2. An inverter assembly according to claim 1, wherein the at least
one further operating state comprises: a second operating state in
which the neutral reference point is connected to the midpoint of
the input capacitor means through a subset of the controllable
switches of said one of the half bridges.
3. An inverter assembly according to claim 1, comprising: a switch
element between the neutral reference point and the midpoint of the
input capacitor means; and the at least one further operating state
includes a third operating state in which the neutral reference
point is connected to the midpoint of the input capacitor means
through the switch element.
4. An inverter assembly according to claim 3, wherein the switch
element is a relay.
5. An inverter assembly according to claim 1, comprising: an input
direct voltage present between the positive busbar and the negative
busbar during use.
6. An inverter assembly according to claim 5, wherein the control
means are adapted to select the first operating state when the
input direct voltage is less than twice an absolute value of
instantaneous value of the network voltage.
7. An inverter assembly according to claim 2, comprising: an input
direct voltage present between the positive busbar and the negative
busbar during use; and wherein the control means are adapted to
select the second operating state when the input direct voltage is
greater than twice an absolute value of instantaneous value of the
network voltage.
8. An inverter assembly according to claim 3, comprising: an input
direct voltage present between the positive busbar and the negative
busbar during use; and wherein the control means are adapted to
select the third operating state when the input direct voltage is
greater than twice a peak value of the network voltage.

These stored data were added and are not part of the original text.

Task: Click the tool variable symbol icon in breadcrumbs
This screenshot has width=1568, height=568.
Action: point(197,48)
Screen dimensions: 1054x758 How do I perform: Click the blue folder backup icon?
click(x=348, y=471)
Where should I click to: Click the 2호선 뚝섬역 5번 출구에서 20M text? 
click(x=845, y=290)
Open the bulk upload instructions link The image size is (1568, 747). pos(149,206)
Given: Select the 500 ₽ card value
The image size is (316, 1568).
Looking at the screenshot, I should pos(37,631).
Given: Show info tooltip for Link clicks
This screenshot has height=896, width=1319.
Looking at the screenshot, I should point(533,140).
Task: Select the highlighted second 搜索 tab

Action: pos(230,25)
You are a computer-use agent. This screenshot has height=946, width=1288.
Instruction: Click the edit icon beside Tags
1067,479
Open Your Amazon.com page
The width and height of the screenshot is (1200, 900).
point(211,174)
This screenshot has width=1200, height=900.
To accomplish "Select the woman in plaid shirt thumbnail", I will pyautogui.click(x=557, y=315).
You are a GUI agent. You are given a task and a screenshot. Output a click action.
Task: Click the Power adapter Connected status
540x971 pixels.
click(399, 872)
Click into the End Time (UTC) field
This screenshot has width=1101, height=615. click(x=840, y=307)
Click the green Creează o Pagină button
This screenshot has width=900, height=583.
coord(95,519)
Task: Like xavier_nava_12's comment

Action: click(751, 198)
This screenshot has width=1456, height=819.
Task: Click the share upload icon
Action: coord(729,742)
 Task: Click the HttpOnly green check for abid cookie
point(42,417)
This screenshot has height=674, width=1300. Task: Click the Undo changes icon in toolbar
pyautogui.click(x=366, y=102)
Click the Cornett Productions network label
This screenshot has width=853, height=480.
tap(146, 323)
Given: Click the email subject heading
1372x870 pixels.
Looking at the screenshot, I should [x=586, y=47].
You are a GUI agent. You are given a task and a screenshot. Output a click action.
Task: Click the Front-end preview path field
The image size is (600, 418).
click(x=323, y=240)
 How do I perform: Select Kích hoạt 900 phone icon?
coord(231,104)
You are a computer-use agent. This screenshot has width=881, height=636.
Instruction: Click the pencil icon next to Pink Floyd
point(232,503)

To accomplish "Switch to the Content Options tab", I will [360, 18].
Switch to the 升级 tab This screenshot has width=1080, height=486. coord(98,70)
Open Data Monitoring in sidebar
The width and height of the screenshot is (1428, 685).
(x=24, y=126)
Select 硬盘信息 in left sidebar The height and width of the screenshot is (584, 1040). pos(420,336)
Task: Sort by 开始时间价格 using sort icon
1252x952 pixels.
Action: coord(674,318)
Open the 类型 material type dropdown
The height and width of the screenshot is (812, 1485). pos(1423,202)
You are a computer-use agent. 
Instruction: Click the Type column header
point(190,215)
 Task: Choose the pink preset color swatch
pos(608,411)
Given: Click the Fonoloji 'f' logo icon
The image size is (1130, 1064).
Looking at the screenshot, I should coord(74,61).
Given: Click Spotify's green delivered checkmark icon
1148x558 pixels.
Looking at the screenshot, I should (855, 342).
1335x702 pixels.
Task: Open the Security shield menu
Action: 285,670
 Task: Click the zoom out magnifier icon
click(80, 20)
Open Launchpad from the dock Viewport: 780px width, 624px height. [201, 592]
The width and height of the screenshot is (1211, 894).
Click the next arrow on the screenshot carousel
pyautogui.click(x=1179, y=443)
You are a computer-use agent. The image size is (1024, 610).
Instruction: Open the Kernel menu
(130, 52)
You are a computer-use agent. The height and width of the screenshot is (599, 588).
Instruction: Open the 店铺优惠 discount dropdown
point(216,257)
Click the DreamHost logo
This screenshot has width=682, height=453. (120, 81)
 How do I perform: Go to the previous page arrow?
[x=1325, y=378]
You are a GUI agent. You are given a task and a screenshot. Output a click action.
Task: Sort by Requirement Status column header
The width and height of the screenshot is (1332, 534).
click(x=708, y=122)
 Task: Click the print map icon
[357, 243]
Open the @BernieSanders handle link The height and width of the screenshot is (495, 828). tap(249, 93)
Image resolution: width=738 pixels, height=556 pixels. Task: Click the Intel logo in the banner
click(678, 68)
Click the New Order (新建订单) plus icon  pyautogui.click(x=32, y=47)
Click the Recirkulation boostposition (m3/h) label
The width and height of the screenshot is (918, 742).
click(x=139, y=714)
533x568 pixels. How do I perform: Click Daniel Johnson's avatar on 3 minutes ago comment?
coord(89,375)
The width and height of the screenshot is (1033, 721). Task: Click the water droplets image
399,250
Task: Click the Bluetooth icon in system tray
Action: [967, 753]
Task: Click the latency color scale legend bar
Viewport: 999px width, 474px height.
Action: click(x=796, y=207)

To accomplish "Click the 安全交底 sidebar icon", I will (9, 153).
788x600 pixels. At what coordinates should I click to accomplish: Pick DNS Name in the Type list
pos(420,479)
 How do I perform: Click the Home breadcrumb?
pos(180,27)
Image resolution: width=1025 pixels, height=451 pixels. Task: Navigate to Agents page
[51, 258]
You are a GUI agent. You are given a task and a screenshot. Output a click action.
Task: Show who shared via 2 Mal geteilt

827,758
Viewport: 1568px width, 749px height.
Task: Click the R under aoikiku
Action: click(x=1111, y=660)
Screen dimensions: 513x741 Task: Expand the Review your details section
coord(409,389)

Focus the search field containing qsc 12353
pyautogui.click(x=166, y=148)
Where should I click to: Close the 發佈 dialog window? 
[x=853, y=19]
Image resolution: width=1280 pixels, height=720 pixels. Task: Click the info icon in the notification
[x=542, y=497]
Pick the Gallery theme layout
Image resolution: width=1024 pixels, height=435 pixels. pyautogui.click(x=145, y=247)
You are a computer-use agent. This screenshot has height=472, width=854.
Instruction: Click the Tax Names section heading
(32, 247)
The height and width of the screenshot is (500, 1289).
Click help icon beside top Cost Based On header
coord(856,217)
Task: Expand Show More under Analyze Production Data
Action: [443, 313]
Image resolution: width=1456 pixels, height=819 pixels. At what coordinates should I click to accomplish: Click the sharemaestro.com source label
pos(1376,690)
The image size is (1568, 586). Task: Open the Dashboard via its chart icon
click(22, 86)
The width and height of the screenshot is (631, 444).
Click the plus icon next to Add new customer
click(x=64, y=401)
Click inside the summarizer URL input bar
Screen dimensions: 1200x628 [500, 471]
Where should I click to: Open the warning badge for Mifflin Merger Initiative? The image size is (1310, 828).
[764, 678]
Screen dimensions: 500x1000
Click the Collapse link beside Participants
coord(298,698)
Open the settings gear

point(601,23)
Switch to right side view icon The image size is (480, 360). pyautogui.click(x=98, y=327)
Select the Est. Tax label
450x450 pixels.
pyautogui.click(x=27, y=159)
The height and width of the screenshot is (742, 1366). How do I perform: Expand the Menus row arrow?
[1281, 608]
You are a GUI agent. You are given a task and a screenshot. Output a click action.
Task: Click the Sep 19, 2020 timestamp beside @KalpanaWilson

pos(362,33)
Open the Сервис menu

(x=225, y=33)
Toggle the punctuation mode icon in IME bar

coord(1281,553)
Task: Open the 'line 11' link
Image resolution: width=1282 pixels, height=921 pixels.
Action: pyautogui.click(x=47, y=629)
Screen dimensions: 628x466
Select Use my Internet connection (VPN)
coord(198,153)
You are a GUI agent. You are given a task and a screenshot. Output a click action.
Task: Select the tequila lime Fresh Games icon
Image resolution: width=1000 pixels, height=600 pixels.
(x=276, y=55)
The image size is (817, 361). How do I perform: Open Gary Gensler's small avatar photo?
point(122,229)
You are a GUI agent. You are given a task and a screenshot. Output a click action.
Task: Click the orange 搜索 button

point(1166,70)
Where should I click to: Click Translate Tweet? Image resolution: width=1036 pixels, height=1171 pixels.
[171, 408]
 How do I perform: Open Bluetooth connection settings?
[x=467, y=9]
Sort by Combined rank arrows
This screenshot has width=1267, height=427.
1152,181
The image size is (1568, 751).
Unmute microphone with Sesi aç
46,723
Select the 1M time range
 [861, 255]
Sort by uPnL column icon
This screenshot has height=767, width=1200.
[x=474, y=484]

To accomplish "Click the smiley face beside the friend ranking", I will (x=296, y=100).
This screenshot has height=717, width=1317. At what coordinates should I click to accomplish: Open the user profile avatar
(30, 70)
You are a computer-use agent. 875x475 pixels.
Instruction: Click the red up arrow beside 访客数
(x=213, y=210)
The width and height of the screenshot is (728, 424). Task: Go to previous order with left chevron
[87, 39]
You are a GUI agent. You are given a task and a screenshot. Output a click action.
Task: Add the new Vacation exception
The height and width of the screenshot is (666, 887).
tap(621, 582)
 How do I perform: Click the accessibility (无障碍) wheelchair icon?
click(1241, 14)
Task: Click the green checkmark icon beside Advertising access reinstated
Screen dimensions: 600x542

9. A solar power plant comprising: power supply means, the power
supply means comprising at least one photovoltaic cell unit and
supply terminals, each of the at least one photovoltaic cell unit
being adapted to convert solar energy into direct current and to
feed the direct current out of the power supply means via the
supply terminals; an inverter assembly, the inverter comprising: a
DC circuit, wherein the DC circuit includes a positive busbar, a
negative busbar and input capacitor means, the input capacitor
means having a midpoint and connected between the positive busbar
and the negative busbar; inverter means, the inverter means being
adapted to convert a direct current supplied through the positive
busbar and the negative busbar to an alternating current, and
configured to feed the alternating current through output terminals
of the inverter means to an electrical network having a network
voltage, wherein the inverter means is a multilevel inverter means
including a first half bridge and a second half bridge, each of the
first and second half bridges having controllable switches; and
control means configured to control the inverter means, the control
means being adapted to provide a first operating state in which the
control means operates the inverter means as a full-bridge
inverter, and wherein the control means is adapted to provide at
least one further operating state in which the control means
operates the inverter means as a half-bridge inverter, wherein one
of the half bridges is disconnected from the positive busbar and
the negative busbar while a neutral reference point of said one of
the half bridges is connected to the midpoint of the input
capacitor means, the control means being adapted to select an
operating state based on predetermined conditions; and wherein the
supply terminals of the power supply means are connected to the
positive busbar and the negative busbar.
10. A solar power plant according to claim 9, wherein the at least
one further operating state comprises: a second operating state in
which the neutral reference point is connected to the midpoint of
the input capacitor means through a subset of the controllable
switches of said one of the half bridges.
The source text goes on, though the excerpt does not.